[Entries taken from a collection]

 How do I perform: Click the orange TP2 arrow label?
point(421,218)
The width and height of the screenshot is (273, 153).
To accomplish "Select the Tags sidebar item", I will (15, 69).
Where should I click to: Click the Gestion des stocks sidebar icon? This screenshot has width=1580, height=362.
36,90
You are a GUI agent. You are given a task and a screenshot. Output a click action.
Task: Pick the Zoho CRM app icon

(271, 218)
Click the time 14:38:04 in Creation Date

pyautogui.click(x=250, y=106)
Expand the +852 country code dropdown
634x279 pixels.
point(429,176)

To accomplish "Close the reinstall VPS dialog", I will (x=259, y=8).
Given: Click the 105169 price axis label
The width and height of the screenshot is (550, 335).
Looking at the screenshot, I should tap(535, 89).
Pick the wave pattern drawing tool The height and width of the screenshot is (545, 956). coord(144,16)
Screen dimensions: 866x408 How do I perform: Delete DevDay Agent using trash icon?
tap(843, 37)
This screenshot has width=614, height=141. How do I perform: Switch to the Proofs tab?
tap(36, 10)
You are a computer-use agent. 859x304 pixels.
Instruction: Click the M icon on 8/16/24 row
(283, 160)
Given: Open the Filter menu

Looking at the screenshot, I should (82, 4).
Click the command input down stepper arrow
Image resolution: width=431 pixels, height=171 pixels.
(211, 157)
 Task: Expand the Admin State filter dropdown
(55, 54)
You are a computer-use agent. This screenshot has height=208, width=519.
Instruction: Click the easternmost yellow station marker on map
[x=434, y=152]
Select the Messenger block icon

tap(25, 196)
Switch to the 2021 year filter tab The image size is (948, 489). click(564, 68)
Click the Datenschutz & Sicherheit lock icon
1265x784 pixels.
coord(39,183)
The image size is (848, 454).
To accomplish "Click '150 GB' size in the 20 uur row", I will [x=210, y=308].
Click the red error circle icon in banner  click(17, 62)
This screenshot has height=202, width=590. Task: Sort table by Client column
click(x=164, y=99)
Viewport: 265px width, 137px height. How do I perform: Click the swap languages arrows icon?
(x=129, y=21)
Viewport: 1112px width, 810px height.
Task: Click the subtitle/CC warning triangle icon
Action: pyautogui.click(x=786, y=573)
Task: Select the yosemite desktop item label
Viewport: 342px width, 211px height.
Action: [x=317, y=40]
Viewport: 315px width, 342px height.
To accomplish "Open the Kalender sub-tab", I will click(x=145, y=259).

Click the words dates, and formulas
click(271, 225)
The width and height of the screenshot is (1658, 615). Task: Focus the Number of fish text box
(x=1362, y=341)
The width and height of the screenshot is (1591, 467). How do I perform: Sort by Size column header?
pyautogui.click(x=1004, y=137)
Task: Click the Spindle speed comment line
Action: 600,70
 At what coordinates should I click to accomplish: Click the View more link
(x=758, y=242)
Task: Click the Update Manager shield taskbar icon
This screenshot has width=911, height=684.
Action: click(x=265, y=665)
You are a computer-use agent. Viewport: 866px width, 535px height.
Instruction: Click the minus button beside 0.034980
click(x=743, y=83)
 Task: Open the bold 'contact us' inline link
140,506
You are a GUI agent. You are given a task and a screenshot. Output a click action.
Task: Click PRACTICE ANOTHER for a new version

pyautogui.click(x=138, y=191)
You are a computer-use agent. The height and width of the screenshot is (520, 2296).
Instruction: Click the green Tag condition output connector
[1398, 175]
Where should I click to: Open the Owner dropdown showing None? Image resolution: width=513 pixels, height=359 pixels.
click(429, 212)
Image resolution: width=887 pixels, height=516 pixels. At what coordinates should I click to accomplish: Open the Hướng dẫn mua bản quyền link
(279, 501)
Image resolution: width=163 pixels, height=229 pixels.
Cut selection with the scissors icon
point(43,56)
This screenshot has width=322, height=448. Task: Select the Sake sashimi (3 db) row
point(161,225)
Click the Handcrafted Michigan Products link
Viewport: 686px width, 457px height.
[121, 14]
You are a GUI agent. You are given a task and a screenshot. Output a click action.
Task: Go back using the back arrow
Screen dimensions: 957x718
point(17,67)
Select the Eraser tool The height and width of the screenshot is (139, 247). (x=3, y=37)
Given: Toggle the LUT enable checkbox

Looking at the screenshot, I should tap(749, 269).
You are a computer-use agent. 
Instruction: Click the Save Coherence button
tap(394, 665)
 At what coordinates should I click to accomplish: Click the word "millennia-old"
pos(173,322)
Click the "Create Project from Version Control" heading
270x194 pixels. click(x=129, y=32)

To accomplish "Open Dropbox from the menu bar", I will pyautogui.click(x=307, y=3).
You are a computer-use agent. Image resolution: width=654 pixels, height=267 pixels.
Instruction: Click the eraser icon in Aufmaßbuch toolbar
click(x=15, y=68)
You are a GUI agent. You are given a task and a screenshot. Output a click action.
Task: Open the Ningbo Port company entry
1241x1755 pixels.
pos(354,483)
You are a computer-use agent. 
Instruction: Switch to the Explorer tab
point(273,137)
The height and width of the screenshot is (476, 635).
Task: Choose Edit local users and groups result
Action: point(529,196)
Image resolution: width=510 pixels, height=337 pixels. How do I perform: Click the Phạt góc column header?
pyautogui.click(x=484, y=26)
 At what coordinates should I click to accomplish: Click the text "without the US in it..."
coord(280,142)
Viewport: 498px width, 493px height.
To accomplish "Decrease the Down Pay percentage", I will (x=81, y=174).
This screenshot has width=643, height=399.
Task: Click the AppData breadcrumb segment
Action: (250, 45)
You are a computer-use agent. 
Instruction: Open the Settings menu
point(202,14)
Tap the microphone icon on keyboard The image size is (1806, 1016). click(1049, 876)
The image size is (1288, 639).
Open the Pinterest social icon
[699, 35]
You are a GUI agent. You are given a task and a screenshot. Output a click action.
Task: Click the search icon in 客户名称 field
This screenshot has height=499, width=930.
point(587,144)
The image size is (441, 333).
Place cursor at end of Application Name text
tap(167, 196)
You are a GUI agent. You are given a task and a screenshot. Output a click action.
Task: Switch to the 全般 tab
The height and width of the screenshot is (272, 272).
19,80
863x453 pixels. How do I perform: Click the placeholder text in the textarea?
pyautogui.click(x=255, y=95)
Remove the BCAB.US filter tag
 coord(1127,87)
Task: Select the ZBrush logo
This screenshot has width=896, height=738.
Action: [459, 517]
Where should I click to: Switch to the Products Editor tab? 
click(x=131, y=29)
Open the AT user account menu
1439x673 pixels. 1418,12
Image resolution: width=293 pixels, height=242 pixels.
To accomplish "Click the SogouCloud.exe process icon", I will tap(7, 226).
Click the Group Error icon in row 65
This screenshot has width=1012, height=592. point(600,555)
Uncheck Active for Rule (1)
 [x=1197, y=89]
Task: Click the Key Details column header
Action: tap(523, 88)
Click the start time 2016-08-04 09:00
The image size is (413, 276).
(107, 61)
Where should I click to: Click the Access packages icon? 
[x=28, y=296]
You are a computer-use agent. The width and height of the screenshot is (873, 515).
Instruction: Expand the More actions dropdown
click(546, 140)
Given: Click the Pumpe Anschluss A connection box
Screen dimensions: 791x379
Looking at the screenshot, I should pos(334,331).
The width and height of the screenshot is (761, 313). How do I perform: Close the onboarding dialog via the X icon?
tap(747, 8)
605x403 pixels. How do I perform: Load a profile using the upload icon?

_TASK REQUIREMENTS_: In the entries above, restate word for word the lines between the one holding "The width and height of the screenshot is (550, 335)." and the one holding "Click the Datenschutz & Sicherheit lock icon", inclusive, and nothing besides.

_OUTPUT OF THE TASK_:
The width and height of the screenshot is (550, 335).
Looking at the screenshot, I should tap(535, 89).
Pick the wave pattern drawing tool The height and width of the screenshot is (545, 956). coord(144,16)
Screen dimensions: 866x408 How do I perform: Delete DevDay Agent using trash icon?
tap(843, 37)
This screenshot has width=614, height=141. How do I perform: Switch to the Proofs tab?
tap(36, 10)
You are a computer-use agent. 859x304 pixels.
Instruction: Click the M icon on 8/16/24 row
(283, 160)
Given: Open the Filter menu

Looking at the screenshot, I should (82, 4).
Click the command input down stepper arrow
Image resolution: width=431 pixels, height=171 pixels.
(211, 157)
 Task: Expand the Admin State filter dropdown
(55, 54)
You are a computer-use agent. This screenshot has height=208, width=519.
Instruction: Click the easternmost yellow station marker on map
[x=434, y=152]
Select the Messenger block icon

tap(25, 196)
Switch to the 2021 year filter tab The image size is (948, 489). click(564, 68)
Click the Datenschutz & Sicherheit lock icon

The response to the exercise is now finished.